* Work instruction: Among the entries that follow, find every line with the word "computer" and copy it.

Stored data entries

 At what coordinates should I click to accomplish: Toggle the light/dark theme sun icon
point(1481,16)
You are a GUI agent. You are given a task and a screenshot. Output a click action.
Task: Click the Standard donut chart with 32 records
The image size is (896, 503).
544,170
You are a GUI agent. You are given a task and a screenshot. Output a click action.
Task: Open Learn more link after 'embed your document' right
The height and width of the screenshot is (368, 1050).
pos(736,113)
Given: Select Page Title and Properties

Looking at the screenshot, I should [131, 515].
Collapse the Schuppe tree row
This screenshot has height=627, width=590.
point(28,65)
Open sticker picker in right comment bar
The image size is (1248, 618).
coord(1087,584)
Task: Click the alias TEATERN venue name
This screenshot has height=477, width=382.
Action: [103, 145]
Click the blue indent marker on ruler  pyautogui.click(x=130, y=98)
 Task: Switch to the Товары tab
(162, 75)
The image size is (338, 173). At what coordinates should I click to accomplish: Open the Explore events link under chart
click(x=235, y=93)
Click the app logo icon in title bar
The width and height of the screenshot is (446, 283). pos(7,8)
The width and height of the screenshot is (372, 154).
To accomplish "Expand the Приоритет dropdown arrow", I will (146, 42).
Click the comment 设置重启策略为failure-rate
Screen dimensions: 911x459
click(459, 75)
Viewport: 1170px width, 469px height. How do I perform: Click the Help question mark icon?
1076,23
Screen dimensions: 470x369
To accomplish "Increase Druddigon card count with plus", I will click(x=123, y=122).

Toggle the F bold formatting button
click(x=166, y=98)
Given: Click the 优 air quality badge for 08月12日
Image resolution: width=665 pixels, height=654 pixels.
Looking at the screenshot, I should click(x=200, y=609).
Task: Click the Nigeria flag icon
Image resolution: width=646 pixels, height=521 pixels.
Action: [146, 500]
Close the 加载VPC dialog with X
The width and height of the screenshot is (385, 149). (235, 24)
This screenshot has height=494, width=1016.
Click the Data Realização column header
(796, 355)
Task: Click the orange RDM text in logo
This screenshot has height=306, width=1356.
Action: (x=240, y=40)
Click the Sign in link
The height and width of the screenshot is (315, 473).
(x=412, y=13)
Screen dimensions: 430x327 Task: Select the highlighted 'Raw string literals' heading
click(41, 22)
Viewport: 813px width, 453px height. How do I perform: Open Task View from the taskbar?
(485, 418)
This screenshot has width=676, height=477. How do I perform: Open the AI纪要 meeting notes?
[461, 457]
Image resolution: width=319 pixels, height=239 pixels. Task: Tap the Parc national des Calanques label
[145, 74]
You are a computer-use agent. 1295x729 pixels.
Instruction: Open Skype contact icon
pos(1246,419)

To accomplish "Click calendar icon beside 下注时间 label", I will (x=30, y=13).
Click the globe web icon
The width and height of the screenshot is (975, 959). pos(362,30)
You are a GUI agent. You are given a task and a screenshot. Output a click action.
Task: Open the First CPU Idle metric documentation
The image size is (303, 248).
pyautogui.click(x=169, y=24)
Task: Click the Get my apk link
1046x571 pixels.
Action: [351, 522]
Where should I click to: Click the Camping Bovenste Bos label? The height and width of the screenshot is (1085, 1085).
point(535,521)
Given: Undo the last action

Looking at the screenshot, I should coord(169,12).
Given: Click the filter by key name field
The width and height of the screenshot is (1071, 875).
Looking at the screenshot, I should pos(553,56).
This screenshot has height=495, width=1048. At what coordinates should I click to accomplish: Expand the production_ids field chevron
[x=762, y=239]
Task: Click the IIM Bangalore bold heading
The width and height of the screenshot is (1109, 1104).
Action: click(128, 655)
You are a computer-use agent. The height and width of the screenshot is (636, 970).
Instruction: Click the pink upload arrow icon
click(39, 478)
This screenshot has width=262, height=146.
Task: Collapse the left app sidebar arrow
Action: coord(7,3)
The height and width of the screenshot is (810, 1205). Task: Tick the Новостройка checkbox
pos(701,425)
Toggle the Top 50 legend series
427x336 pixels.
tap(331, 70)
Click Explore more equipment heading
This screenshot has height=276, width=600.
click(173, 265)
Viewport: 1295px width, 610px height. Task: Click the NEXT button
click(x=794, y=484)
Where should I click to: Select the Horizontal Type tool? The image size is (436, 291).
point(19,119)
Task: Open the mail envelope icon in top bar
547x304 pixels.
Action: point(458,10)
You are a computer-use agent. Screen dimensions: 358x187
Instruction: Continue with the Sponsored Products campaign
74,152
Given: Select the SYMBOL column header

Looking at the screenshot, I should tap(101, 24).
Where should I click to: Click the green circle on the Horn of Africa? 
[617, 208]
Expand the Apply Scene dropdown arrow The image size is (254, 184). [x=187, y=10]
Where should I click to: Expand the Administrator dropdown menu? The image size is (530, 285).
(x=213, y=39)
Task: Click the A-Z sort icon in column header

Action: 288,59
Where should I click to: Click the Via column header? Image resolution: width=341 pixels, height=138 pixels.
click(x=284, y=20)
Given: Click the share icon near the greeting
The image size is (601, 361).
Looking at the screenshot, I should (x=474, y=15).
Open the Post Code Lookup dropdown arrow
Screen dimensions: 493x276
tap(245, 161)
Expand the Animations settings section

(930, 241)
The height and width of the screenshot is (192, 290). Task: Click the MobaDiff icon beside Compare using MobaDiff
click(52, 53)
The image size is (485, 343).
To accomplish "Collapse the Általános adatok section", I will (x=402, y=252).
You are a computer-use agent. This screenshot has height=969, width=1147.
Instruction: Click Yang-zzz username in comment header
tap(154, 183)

* Task solution:
You are a computer-use agent. 1295x729 pixels.
You are a computer-use agent. The height and width of the screenshot is (636, 970).
You are a computer-use agent. Screen dimensions: 358x187
You are a computer-use agent. This screenshot has height=969, width=1147.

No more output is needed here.